En octobre 2016, c’est le quotidien américain le Washnigton Post qui a lancé un pavé dans la mare en annonçant que « le Pentagone a secrètement élargi son réseau mondial de bases de drones en Afrique du Nord, en déployant des avions sans pilote et du personnel militaire américain dans une base en Tunisie afin d’effectuer des missions d’espionnage en Libye ».  Le quotidien ajoute que ces drones  « ont joué un rôle-clé dans l’offensive américaine aérienne contre le bastion de l’État islamique en Libye ».

 

En fait, cette information se rapportant à l’implantation présumée d’une base militaire américaine à Remada dans le sud du pays a été relayée par certains médias suite à des discussions entre le général David M. Rodriguez, patron de l’Africom (Commandement des États-Unis pour l’Afrique) à cette époque et le chef du gouvernement, Ali Laârayedh. Toutefois, les démentis officiels apportés à ces allégations émanant du ministère de la Défense publiés en 2013 comme en 2016 sont venus lever toute équivoque à ce propos. Ceci n’exclut pas pour autant  le raffermissement des liens entre notre pays et l’Africom en cette période où le bruit de bottes se fait ressentir à nos frontières.

C’est dans le contexte très tendu d’une confrontation qui ne fait que se confirmer entre les parties belligérantes et d’un assaut final impactant la situation militaro-sécuritaire à nos frontières  que la question de la coopération militaire entre la Tunisie et les Etat-Unis d’Amérique resurgit aujourd’hui, comme en témoigne l’entretien téléphonique qui a eu lieu jeudi dernier, 28 mai 2020, entre le ministre de la Défense nationale, Imed Hazgui, et le chef du Commandement des États-Unis pour l’Afrique, Stephen J. Townsend .

Mais comme attendu, cet entretien n’a fait qu’alimenter les rumeurs autour des réelles intentions de la partie américaine d’autant plus que les Etats-Unis « envisagent de dépêcher une brigade pour une assistance à la sécurité en Tunisie évoquant des inquiétudes concernant l’activité russe en Libye », selon  l’agence de presse Reuters. « La Russie continue d’alimenter les flammes du conflit libyen et la sécurité régionale en Afrique du Nord suscite de plus en plus d’inquiétudes.
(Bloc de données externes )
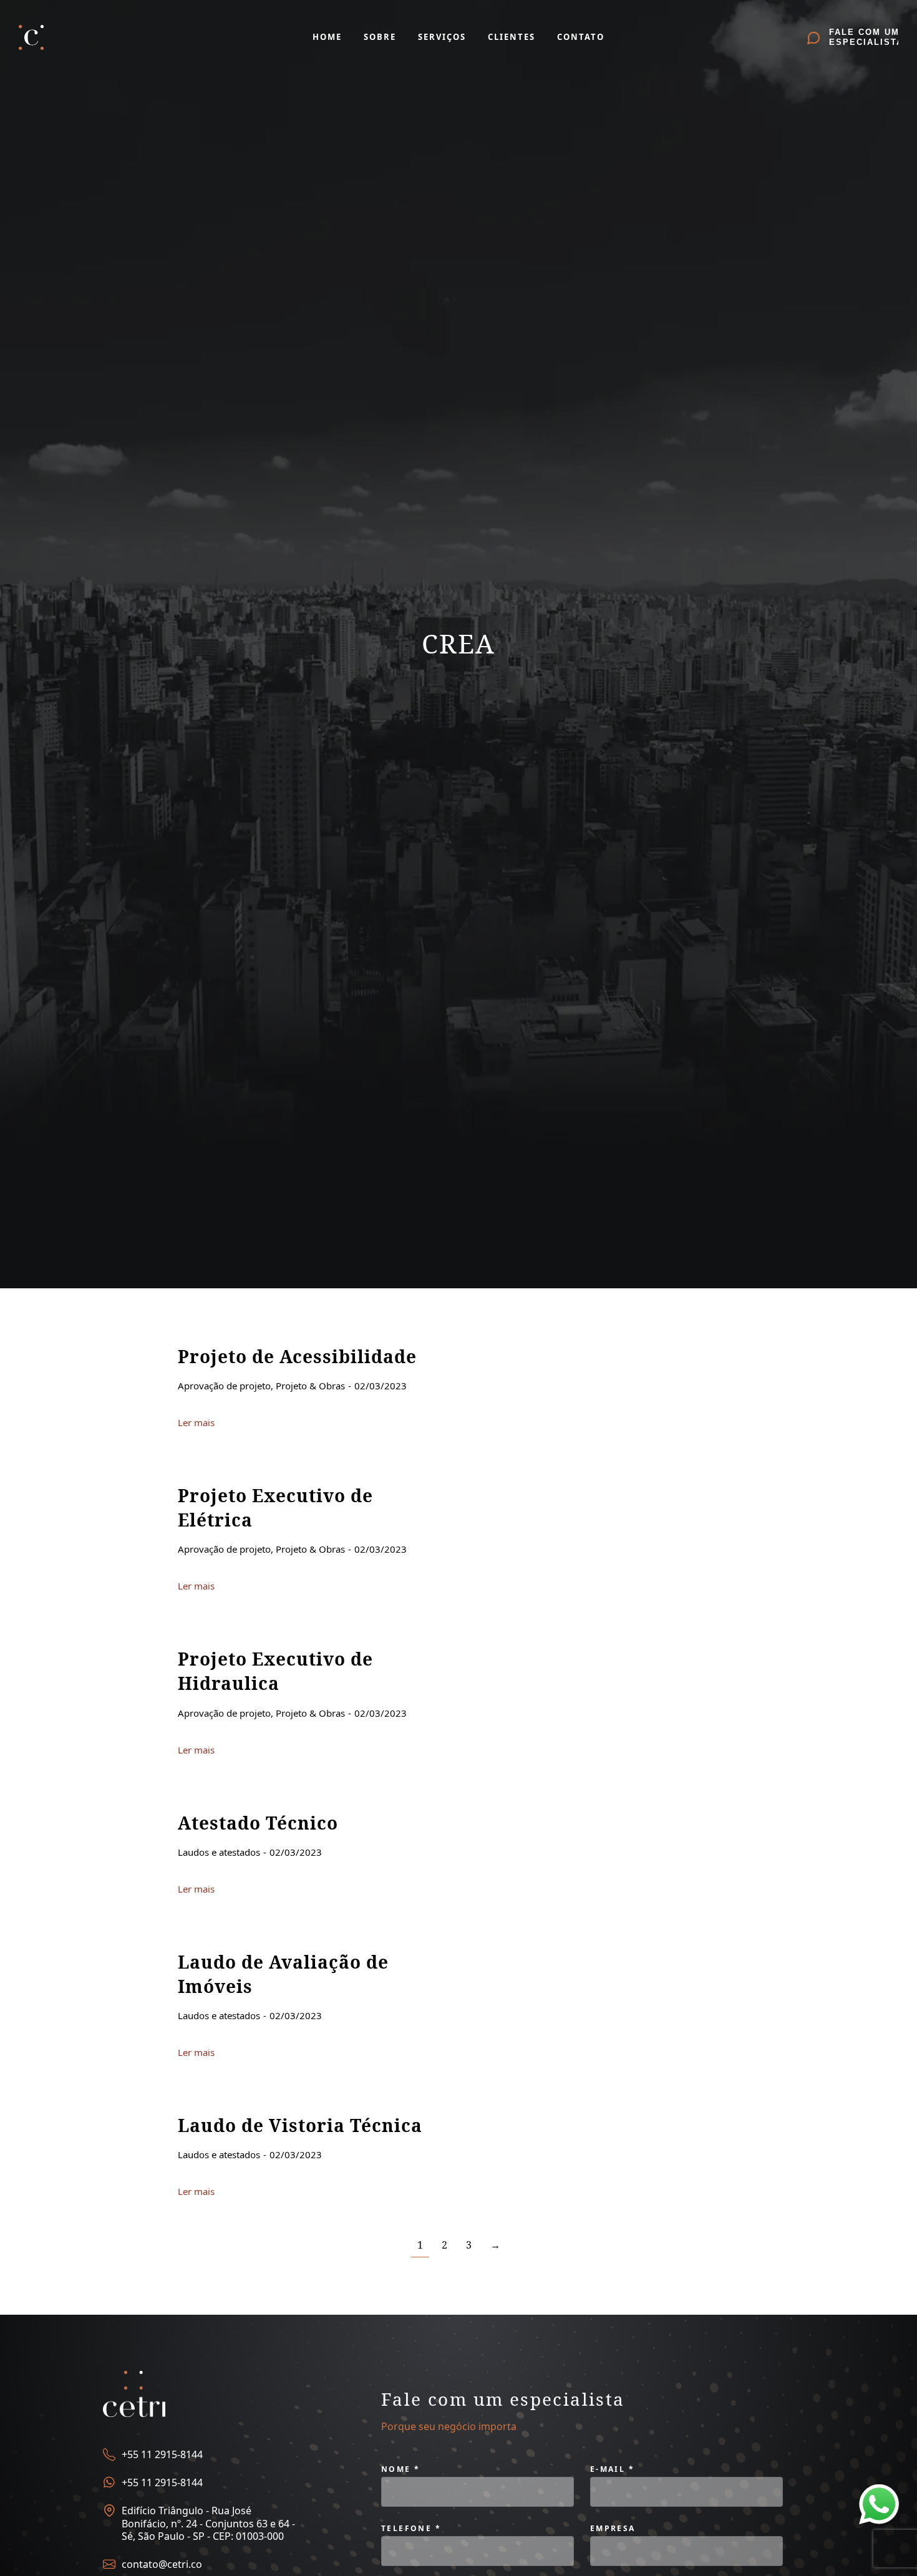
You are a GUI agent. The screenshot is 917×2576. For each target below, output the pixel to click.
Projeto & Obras (310, 1385)
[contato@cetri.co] (109, 2564)
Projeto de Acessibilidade (297, 1356)
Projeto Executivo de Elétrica (275, 1507)
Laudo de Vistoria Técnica (300, 2125)
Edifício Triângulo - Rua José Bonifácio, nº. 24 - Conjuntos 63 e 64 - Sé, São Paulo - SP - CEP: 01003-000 (208, 2524)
Les Etats-Unis examinent avec la Tunisie de nouveaux moyens pour répondre aux problèmes de sécurité communs, y compris le recours à une brigade américaine », explique le  chef de l’Africom, selon la même source.

Tunisie-USA, un même discours concordant

Les États-Unis ne possèdent pas de base dans le sud tunisien mais certains « indices » laissent supposer une présence militaire durable, d’après les observateurs, ce à quoi l’Africom a tenu de répondre en précisant par le biais d’un communiqué remis aux médias que l’annonce d’une présence militaire américaine en Tunisie concerne une « petite unité de formation dans le cadre d’un programme d’assistance militaire à la Tunisie et non de forces de combat ». L’Africom ajoute qu’il est important de comprendre les besoins potentiels et de toujours rechercher de nouvelles approches de coopération dans le cadre d’un dialogue permanent entre les deux parties.

Même discours concordant du côté de notre ministère de la Défense nationale qui a insisté, pour sa part, sur l’importance de la coopération tuniso-américaine dans le domaine militaire dans une atmosphère de confiance mutuelle pour soutenir les capacités opérationnelles de l’armée nationale. Le commandant américain a été même invité à visiter la Tunisie et les deux parties se sont mises d’accord  pour la reprise des exercices conjoints qui ont été reportés en raison de la situation sanitaire exceptionnelle.

Le spectre d’un mémorandum qui ressurgit

Pour rappel, un mémorandum d’entente entre la Tunisie et les Etats-Unis a été signé le 20 mai 2015 par le conseiller politique auprès du président de la République, Mohsen Marzouk, et le secrétaire d’Etat des Etats-Unis, Jhon Kerry, en marge de la visite de l’ancien président feu Béji Caïd Essebsi aux Etats-Unis. Il prévoit notamment une étroite collaboration entre les deux pays fondée sur la coopération sécuritaire, le progrès économique, la consolidation des acquis démocratiques et la coopération stratégique entre les deux pays. Le mémorandum prévoit également une aide des Etats-Unis pour la mise en place des réformes nécessaires en vue de renforcer la sécurité et la stabilité pour un futur prospère en Tunisie. Ce mémorandum a suscité une grande polémique à cette époque puisque, pour certains, il met en cause la souveraineté de l’Etat tunisien. Les mêmes craintes resurgissent aujourd’hui provoquant les mêmes critiques.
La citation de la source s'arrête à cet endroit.